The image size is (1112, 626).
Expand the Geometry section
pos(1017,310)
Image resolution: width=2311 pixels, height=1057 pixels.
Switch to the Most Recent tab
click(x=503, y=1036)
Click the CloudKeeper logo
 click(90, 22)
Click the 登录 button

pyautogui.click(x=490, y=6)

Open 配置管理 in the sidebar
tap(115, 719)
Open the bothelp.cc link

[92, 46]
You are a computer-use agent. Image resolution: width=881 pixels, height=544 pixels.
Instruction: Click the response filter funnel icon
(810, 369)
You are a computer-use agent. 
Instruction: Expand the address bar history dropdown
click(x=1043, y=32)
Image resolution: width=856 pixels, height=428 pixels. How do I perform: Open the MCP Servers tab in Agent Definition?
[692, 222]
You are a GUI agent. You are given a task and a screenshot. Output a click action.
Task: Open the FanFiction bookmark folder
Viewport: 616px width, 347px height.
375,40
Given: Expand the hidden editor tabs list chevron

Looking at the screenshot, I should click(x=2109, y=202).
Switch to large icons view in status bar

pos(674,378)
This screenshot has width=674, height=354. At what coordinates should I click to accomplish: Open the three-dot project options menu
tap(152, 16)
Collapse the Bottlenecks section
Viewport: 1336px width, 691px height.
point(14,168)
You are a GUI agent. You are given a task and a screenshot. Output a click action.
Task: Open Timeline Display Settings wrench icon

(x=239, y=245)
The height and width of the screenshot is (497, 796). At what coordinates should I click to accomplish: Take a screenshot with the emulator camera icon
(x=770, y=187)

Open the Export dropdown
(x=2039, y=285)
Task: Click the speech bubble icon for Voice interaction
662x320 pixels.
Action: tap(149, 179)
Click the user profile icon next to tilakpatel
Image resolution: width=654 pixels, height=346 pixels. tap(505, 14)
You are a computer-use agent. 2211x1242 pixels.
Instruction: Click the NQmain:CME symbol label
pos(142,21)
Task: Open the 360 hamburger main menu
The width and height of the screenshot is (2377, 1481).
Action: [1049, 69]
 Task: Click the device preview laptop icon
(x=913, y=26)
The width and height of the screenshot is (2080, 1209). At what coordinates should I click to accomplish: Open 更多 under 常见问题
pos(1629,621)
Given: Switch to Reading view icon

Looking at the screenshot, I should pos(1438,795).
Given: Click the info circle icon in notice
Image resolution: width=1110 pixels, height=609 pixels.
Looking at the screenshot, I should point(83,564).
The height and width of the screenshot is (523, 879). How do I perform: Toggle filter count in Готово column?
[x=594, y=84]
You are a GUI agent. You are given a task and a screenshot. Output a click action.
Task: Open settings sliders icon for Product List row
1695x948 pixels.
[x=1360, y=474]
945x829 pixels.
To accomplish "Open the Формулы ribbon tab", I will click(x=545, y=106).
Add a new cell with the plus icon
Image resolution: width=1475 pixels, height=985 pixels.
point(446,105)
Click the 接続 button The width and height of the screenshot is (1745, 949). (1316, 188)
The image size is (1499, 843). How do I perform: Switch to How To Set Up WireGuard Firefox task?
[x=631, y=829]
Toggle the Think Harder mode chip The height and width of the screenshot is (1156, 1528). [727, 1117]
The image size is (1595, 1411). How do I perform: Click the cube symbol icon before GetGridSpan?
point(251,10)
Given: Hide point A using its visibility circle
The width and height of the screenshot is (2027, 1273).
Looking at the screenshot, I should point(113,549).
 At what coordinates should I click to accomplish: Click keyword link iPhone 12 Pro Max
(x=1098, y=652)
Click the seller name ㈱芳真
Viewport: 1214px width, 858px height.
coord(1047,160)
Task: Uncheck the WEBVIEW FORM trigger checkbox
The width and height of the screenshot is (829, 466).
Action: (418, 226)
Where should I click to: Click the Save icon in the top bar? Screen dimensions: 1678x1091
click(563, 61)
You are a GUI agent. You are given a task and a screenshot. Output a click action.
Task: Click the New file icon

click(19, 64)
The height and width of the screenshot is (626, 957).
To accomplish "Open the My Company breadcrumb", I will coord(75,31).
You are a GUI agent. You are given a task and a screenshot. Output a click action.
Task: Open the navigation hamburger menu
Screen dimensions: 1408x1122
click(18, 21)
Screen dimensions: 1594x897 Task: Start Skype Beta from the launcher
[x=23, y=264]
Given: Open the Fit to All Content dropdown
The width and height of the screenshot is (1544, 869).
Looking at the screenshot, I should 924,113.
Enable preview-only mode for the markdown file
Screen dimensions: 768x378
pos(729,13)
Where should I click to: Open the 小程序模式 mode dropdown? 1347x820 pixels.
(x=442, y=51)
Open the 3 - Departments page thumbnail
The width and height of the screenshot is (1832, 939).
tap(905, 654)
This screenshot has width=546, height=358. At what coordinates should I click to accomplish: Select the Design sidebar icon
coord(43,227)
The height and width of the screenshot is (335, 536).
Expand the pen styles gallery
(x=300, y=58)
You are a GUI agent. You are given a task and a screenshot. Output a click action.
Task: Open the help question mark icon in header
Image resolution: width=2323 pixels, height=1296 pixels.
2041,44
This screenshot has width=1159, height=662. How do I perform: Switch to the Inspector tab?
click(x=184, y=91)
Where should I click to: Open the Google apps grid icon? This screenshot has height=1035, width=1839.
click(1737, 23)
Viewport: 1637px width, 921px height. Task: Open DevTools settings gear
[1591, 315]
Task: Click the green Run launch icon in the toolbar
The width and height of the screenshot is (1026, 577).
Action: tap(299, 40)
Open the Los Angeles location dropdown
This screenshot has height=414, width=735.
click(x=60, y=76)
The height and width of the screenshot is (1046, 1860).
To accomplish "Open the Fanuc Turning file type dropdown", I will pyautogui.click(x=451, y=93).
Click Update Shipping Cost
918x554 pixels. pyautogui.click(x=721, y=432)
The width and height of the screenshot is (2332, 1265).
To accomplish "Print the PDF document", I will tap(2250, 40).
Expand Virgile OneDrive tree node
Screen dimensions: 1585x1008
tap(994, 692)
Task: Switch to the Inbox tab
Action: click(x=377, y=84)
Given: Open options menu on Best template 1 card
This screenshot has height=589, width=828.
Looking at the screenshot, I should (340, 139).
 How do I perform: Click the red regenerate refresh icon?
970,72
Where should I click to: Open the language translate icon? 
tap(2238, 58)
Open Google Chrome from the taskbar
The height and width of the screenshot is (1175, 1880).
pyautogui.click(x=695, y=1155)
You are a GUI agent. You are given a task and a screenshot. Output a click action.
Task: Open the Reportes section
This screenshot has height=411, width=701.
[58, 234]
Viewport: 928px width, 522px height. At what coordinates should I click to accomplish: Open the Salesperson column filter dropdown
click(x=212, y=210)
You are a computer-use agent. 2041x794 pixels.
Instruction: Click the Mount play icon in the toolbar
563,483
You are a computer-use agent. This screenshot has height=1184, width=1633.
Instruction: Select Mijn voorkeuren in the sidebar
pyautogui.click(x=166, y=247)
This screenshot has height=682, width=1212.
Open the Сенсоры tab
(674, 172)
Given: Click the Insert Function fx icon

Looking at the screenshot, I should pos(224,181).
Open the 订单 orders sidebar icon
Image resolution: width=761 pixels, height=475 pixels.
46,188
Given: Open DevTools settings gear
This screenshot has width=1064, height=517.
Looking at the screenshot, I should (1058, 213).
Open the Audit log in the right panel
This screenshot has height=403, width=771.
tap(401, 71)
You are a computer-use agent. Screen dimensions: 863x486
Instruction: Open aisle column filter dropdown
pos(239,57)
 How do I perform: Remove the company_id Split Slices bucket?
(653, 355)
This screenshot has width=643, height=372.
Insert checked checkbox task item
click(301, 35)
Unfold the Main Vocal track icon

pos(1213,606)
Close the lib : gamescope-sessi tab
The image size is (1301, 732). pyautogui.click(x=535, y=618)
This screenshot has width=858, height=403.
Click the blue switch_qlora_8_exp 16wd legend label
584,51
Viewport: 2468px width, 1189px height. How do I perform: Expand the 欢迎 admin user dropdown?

++++++++

• **Task requirements**
Which lines above include the word "hamburger"? Return each one.

• **Task output**
Task: Open the 360 hamburger main menu
Task: Open the navigation hamburger menu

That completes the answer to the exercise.